» **PROBLEM**:
Copy exactly, and only, the lines from the one containing "Task: Trim audio outside selection" through the last line of the records below.

EXERCISE DATA Block Start

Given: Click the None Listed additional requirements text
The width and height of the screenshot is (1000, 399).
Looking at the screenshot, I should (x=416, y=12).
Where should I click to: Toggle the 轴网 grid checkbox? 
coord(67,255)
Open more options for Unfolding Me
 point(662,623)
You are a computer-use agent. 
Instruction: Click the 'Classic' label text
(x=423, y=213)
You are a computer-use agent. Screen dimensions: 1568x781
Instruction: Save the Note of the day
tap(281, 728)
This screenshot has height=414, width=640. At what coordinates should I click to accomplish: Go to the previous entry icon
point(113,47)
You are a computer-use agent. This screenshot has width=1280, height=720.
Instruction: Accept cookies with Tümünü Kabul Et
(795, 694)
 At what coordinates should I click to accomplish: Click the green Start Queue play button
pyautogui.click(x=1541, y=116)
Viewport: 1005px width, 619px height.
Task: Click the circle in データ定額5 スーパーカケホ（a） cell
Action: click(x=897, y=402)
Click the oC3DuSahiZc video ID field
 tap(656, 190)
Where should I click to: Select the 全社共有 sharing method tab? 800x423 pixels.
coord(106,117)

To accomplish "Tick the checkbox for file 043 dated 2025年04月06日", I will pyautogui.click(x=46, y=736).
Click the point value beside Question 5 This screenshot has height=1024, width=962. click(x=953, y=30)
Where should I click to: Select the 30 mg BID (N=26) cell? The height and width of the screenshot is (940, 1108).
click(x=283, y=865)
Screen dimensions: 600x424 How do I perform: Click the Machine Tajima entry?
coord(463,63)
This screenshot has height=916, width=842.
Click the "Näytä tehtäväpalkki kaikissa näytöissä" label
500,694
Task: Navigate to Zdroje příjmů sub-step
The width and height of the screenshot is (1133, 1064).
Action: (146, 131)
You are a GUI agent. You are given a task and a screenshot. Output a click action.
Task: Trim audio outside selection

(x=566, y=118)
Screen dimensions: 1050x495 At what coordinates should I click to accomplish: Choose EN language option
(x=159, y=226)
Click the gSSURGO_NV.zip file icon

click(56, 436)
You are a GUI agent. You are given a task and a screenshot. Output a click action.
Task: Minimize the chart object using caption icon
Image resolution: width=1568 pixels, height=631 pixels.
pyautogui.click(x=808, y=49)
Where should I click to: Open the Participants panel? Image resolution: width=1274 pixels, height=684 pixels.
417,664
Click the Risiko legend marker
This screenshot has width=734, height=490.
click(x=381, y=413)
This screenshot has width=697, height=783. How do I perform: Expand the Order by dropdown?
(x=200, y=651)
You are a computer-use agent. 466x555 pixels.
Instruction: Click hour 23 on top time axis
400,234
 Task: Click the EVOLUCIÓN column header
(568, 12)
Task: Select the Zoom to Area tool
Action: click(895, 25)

EXERCISE DATA Block End

» **YOUR SOLUTION**:
Task: Trim audio outside selection

(x=566, y=118)
Screen dimensions: 1050x495 At what coordinates should I click to accomplish: Choose EN language option
(x=159, y=226)
Click the gSSURGO_NV.zip file icon

click(56, 436)
You are a GUI agent. You are given a task and a screenshot. Output a click action.
Task: Minimize the chart object using caption icon
Image resolution: width=1568 pixels, height=631 pixels.
pyautogui.click(x=808, y=49)
Where should I click to: Open the Participants panel? Image resolution: width=1274 pixels, height=684 pixels.
417,664
Click the Risiko legend marker
This screenshot has width=734, height=490.
click(x=381, y=413)
This screenshot has width=697, height=783. How do I perform: Expand the Order by dropdown?
(x=200, y=651)
You are a computer-use agent. 466x555 pixels.
Instruction: Click hour 23 on top time axis
400,234
 Task: Click the EVOLUCIÓN column header
(568, 12)
Task: Select the Zoom to Area tool
Action: click(895, 25)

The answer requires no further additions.